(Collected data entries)
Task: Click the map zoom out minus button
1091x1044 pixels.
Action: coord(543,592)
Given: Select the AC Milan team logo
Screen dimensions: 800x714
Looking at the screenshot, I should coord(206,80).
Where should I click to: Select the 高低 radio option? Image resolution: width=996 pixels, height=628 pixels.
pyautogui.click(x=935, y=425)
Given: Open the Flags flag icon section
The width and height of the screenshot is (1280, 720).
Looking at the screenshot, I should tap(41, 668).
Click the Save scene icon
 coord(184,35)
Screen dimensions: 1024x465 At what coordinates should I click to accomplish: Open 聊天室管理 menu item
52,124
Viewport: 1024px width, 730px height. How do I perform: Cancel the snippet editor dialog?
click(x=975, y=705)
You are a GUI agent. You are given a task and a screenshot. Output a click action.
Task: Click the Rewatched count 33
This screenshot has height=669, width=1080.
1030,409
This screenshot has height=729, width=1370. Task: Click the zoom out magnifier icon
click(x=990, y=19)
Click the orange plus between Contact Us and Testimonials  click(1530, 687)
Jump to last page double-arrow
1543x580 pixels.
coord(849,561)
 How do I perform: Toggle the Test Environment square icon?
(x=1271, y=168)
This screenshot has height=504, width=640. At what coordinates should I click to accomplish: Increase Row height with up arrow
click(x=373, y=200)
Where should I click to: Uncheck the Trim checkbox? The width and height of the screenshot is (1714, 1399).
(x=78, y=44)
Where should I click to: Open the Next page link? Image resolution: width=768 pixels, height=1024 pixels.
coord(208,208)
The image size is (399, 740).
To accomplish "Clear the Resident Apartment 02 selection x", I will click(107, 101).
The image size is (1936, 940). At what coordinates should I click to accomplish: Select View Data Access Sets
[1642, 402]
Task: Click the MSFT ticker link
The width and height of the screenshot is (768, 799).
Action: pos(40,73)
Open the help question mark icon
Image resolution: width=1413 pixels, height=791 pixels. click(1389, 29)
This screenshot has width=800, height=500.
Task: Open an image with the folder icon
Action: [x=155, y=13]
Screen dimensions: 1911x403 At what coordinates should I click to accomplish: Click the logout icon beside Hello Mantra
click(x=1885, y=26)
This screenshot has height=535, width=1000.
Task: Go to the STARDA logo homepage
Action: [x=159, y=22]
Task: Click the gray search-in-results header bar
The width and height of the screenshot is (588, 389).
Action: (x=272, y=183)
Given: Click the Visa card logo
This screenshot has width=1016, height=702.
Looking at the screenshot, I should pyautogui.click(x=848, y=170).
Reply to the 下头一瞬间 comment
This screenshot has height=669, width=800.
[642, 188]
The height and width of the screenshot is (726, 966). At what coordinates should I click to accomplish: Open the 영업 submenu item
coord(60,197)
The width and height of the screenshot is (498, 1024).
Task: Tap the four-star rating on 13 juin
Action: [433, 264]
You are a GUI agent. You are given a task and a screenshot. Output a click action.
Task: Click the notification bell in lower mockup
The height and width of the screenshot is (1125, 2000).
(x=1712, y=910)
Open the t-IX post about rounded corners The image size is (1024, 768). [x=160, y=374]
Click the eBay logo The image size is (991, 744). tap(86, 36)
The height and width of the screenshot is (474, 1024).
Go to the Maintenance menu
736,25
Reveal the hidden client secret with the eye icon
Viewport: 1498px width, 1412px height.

*REQUIREMENT*. Each line of the records above, from the first through the one containing "Jump to last page double-arrow", is to be retyped exactly; no other line belongs.

*EXERCISE OUTPUT*.
Task: Click the map zoom out minus button
1091x1044 pixels.
Action: coord(543,592)
Given: Select the AC Milan team logo
Screen dimensions: 800x714
Looking at the screenshot, I should coord(206,80).
Where should I click to: Select the 高低 radio option? Image resolution: width=996 pixels, height=628 pixels.
pyautogui.click(x=935, y=425)
Given: Open the Flags flag icon section
The width and height of the screenshot is (1280, 720).
Looking at the screenshot, I should tap(41, 668).
Click the Save scene icon
 coord(184,35)
Screen dimensions: 1024x465 At what coordinates should I click to accomplish: Open 聊天室管理 menu item
52,124
Viewport: 1024px width, 730px height. How do I perform: Cancel the snippet editor dialog?
click(x=975, y=705)
You are a GUI agent. You are given a task and a screenshot. Output a click action.
Task: Click the Rewatched count 33
This screenshot has height=669, width=1080.
1030,409
This screenshot has height=729, width=1370. Task: Click the zoom out magnifier icon
click(x=990, y=19)
Click the orange plus between Contact Us and Testimonials  click(1530, 687)
Jump to last page double-arrow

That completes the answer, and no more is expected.